• **Your instructions**
Each line from the one holding "How do I perform: Seek" to the end of the listing below must be given again exactly as it appears.
(Information given begins)
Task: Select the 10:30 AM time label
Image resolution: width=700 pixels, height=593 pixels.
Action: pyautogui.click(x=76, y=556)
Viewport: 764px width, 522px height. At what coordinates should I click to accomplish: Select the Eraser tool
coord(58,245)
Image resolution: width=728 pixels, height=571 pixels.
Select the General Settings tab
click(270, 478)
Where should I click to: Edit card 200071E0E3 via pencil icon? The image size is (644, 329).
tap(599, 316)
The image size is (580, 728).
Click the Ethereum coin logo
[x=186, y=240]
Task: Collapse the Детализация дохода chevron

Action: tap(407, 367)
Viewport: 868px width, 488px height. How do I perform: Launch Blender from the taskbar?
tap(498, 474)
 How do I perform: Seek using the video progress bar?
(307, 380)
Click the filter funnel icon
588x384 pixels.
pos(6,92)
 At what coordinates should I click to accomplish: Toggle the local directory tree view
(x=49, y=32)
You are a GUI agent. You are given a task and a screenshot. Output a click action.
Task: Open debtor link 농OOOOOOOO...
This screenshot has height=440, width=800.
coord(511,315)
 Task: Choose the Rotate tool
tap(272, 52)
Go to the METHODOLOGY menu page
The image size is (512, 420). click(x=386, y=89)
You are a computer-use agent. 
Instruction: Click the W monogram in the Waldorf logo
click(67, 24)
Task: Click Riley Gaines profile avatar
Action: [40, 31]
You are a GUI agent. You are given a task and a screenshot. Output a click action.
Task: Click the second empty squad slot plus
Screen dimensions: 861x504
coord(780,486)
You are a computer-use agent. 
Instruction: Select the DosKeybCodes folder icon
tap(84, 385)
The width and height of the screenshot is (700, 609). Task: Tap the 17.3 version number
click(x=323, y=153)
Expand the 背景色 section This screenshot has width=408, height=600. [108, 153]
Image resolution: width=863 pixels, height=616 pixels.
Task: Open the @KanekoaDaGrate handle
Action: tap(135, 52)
(Information given ends)
• **Task answer**
 How do I perform: Seek using the video progress bar?
(307, 380)
Click the filter funnel icon
588x384 pixels.
pos(6,92)
 At what coordinates should I click to accomplish: Toggle the local directory tree view
(x=49, y=32)
You are a GUI agent. You are given a task and a screenshot. Output a click action.
Task: Open debtor link 농OOOOOOOO...
This screenshot has height=440, width=800.
coord(511,315)
 Task: Choose the Rotate tool
tap(272, 52)
Go to the METHODOLOGY menu page
The image size is (512, 420). click(x=386, y=89)
You are a computer-use agent. 
Instruction: Click the W monogram in the Waldorf logo
click(67, 24)
Task: Click Riley Gaines profile avatar
Action: [40, 31]
You are a GUI agent. You are given a task and a screenshot. Output a click action.
Task: Click the second empty squad slot plus
Screen dimensions: 861x504
coord(780,486)
You are a computer-use agent. 
Instruction: Select the DosKeybCodes folder icon
tap(84, 385)
The width and height of the screenshot is (700, 609). Task: Tap the 17.3 version number
click(x=323, y=153)
Expand the 背景色 section This screenshot has width=408, height=600. [108, 153]
Image resolution: width=863 pixels, height=616 pixels.
Task: Open the @KanekoaDaGrate handle
Action: tap(135, 52)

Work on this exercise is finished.